O Serviço de Estrangeiros e Fronteiras/SEF - Ministério da Administração Interna/MAI, devidamente identificados nos autos, no âmbito da Ação Administrativa apresentada por T., tendente a impugnar “o despacho que lhe indeferiu o pedido de renovação do cartão de residência”, inconformados com a decisão proferida no TAF do Porto, em 19 de maio de 2017, através da qual foi decidido julgar a Ação procedente, mais se anulando o ato de indeferimento expresso da pretensão do Autor, vieram recorrer da decisão proferida.

Assim, em 16 de junho de 2017, concluiu o aqui Recorrente/SEF-MAI, o seguinte:

“A - A decisão judicial aplicou indevidamente normas da Lei n.º 23/2007 a situações reguladas pela Lei n.º 37/2006 de 9/8, ao determinar que a pretensão do cidadão brasileiro, acima "identificado, tem de ser considerada deferida tacitamente, nos termos do referido n.º 3 do artigo 82º”
B - O legislador foi multo claro ao consagrar no artigo 8º n.º 3 da Lei n.º 23/2007 de 4/7 que "Na falta de decisão no prazo previsto no número anterior... o pedido entende-se como deferido, sendo a emissão do título de residência imediata.”
C - O disposto no artigo 8º n.º 3 da Lei n.º 23/2007 aplica-se exclusivamente aos pedidos de renovação de autorização de residência concedidas ao seu abrigo, rectius da Lei n.º 23/2007, e não aos pedidos de concessão de cartão de residência da Lei n.º 37/2006 de 9/8.

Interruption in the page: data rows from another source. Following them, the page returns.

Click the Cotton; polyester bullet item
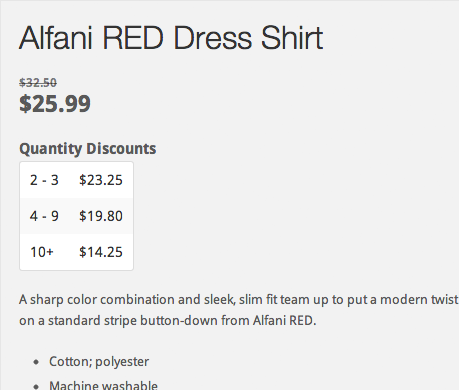The image size is (459, 390). [x=99, y=361]
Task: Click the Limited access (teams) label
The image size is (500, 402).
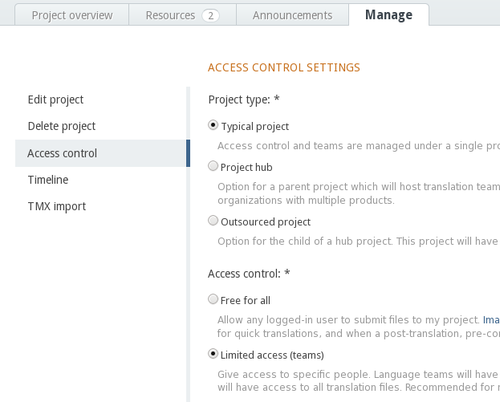Action: click(272, 355)
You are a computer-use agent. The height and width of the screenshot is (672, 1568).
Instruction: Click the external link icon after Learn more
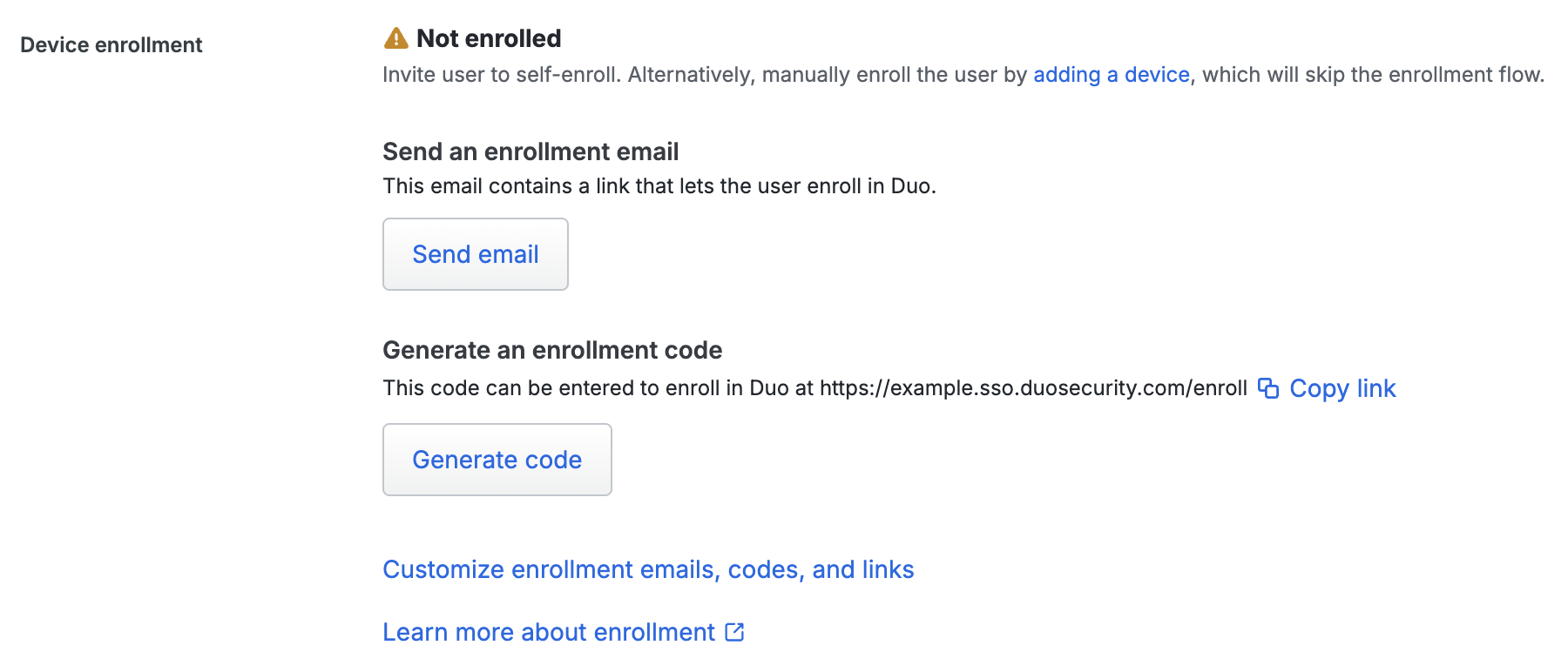click(734, 632)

D A norma em causa, a do artigo 8º n.º 3 da Lei n.º 23/2001 de 4/7, aplica-se exclusivamente aos pedidos de renovação de autorização de residência da Lei 23/2007 de 4/07, e não se aplica aos pedidos de concessão de autorização de residência da Lei n.º 23/2007 de 4/7. nem tão pouco aos pedidos de concessão de cartão de residência da Lei n.º 37/2006 de 9/8.
E - Se faz sentido a existência do deferimento tácito nas situações de renovação do titulo, pelo contrário, e daí a sua não previsão, pouco ou nenhum sentido se regista na previsão dele nas situações de concessão em que o cidadão estrangeiro adquire pela primeira vez um estatuto diferente daquele que até aí ostentava·- Não existe norma análoga na Lei n.º 37/2006 de 9/8, nem tão pouco parece fazer sentido aplicar analogicamente tal disposição legal.

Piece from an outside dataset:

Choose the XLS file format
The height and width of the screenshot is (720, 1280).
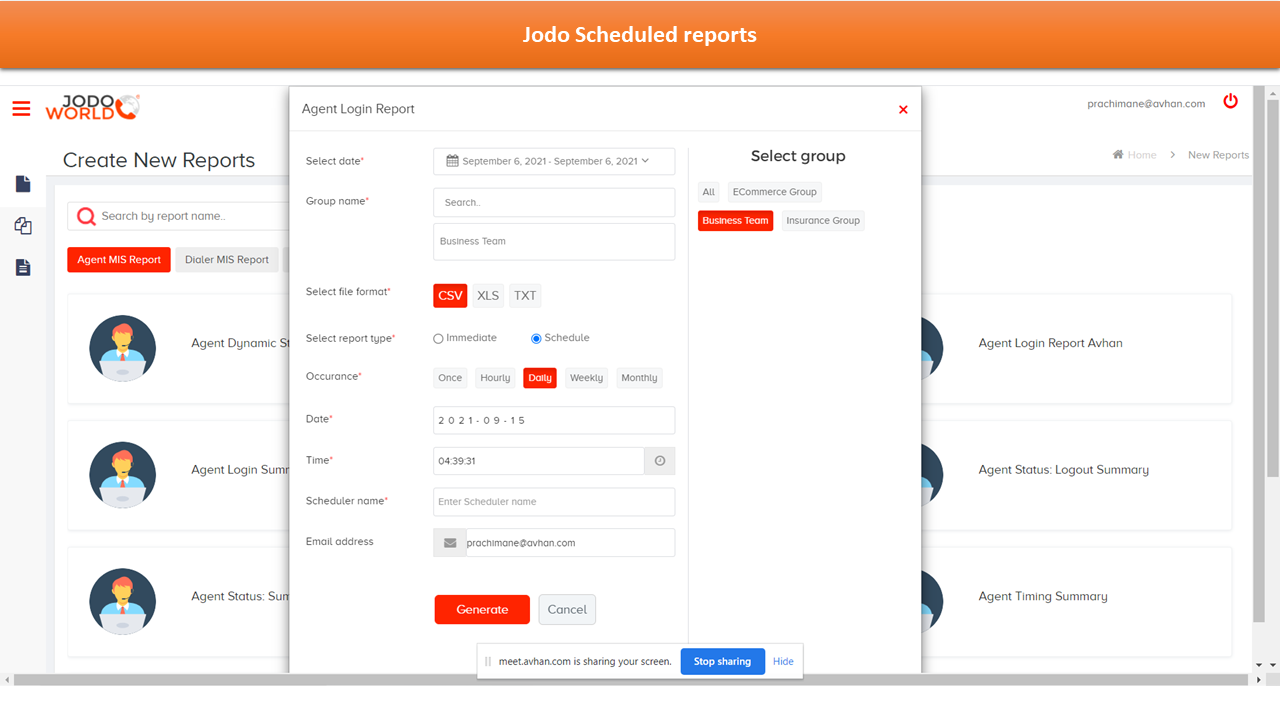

F - O disposto no artigo 108º do CPA, então em vigor, não tem a abrangência necessária para integrar e regular a situação em apreço e, como se sustentou. não há norma especial a prever o deferimento tácito.
G - O tribunal ao considerar verificado o deferimento tácito aplicou - indevidamente - uma norma da Lei n.º 23/2007 de 4/7 a uma situação regulada pela Lei n.º 37/2006 de 9/8.
H - A decisão de indeferimento expresso do pedido consubstancia a revogação tacita do deferimento tácito entretanto ocorrido, sem que se lhe possa assacar qualquer vicio de extemporaneidade, considerando que à data de prolação da decisão administrativa aos 05/10/2015 - já se aplicava aos procedimentos em curso o disposto no Decreto-Lei n.º 4/2015 de 7 de Janeiro, que aprovou o novo CPA (NCPA) (cfr. artigo 8" relativo à Aplicação no tempo e produção de efeitos) e,
I- A norma legal a considerar/considerada verificado a constante do artigo 168º n.º 3 do NCPA que dispõe nos seguintes termos: "Quando o ato tenha sido objeto de impugnação jurisdicional, a anulação administrativa só pede ter lugar até ao encerramento da discussão.”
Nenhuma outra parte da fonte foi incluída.